Data listing:
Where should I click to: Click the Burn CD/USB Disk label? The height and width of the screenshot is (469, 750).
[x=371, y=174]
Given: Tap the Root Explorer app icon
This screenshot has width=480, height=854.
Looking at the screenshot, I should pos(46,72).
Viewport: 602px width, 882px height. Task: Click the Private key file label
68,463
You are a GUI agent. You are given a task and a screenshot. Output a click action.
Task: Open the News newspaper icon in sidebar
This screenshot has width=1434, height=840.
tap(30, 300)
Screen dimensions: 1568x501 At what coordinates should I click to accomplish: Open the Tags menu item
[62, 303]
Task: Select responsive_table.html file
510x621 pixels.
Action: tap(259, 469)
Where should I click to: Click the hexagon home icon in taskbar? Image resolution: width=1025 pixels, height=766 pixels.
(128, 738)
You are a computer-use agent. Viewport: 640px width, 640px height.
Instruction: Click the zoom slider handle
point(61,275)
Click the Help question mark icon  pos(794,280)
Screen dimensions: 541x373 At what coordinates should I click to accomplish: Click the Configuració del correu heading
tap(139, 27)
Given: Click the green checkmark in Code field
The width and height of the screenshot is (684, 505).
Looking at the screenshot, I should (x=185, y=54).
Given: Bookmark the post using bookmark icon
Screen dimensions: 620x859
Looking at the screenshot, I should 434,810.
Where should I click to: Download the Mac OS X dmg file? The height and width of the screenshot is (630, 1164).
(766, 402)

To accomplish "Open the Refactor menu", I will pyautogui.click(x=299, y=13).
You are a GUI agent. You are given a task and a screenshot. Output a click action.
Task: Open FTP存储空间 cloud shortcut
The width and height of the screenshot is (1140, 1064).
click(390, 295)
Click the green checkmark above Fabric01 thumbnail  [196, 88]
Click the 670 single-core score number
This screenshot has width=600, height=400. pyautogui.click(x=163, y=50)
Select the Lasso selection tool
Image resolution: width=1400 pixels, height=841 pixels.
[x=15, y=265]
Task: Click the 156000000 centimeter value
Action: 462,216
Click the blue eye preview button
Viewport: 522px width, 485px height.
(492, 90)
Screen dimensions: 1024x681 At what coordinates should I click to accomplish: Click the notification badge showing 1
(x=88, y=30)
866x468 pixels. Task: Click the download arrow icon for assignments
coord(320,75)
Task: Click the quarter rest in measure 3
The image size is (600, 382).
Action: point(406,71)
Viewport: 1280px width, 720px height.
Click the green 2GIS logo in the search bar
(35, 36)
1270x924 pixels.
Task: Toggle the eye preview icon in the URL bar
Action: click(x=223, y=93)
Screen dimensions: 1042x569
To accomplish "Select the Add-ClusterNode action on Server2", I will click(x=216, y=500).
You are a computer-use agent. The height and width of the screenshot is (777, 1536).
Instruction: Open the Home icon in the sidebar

Task objective: Output the records verbatim, from the first line to the last.

Exercise response:
Where should I click to: Click the Burn CD/USB Disk label? The height and width of the screenshot is (469, 750).
[x=371, y=174]
Given: Tap the Root Explorer app icon
This screenshot has width=480, height=854.
Looking at the screenshot, I should pos(46,72).
Viewport: 602px width, 882px height. Task: Click the Private key file label
68,463
You are a GUI agent. You are given a task and a screenshot. Output a click action.
Task: Open the News newspaper icon in sidebar
This screenshot has width=1434, height=840.
tap(30, 300)
Screen dimensions: 1568x501 At what coordinates should I click to accomplish: Open the Tags menu item
[62, 303]
Task: Select responsive_table.html file
510x621 pixels.
Action: tap(259, 469)
Where should I click to: Click the hexagon home icon in taskbar? Image resolution: width=1025 pixels, height=766 pixels.
(128, 738)
You are a computer-use agent. Viewport: 640px width, 640px height.
Instruction: Click the zoom slider handle
point(61,275)
Click the Help question mark icon  pos(794,280)
Screen dimensions: 541x373 At what coordinates should I click to accomplish: Click the Configuració del correu heading
tap(139, 27)
Given: Click the green checkmark in Code field
The width and height of the screenshot is (684, 505).
Looking at the screenshot, I should (x=185, y=54).
Given: Bookmark the post using bookmark icon
Screen dimensions: 620x859
Looking at the screenshot, I should 434,810.
Where should I click to: Download the Mac OS X dmg file? The height and width of the screenshot is (630, 1164).
(766, 402)

To accomplish "Open the Refactor menu", I will pyautogui.click(x=299, y=13).
You are a GUI agent. You are given a task and a screenshot. Output a click action.
Task: Open FTP存储空间 cloud shortcut
The width and height of the screenshot is (1140, 1064).
click(390, 295)
Click the green checkmark above Fabric01 thumbnail  [196, 88]
Click the 670 single-core score number
This screenshot has width=600, height=400. pyautogui.click(x=163, y=50)
Select the Lasso selection tool
Image resolution: width=1400 pixels, height=841 pixels.
[x=15, y=265]
Task: Click the 156000000 centimeter value
Action: 462,216
Click the blue eye preview button
Viewport: 522px width, 485px height.
(492, 90)
Screen dimensions: 1024x681 At what coordinates should I click to accomplish: Click the notification badge showing 1
(x=88, y=30)
866x468 pixels. Task: Click the download arrow icon for assignments
coord(320,75)
Task: Click the quarter rest in measure 3
The image size is (600, 382).
Action: point(406,71)
Viewport: 1280px width, 720px height.
Click the green 2GIS logo in the search bar
(35, 36)
1270x924 pixels.
Task: Toggle the eye preview icon in the URL bar
Action: click(x=223, y=93)
Screen dimensions: 1042x569
To accomplish "Select the Add-ClusterNode action on Server2", I will click(x=216, y=500).
You are a computer-use agent. The height and width of the screenshot is (777, 1536).
Instruction: Open the Home icon in the sidebar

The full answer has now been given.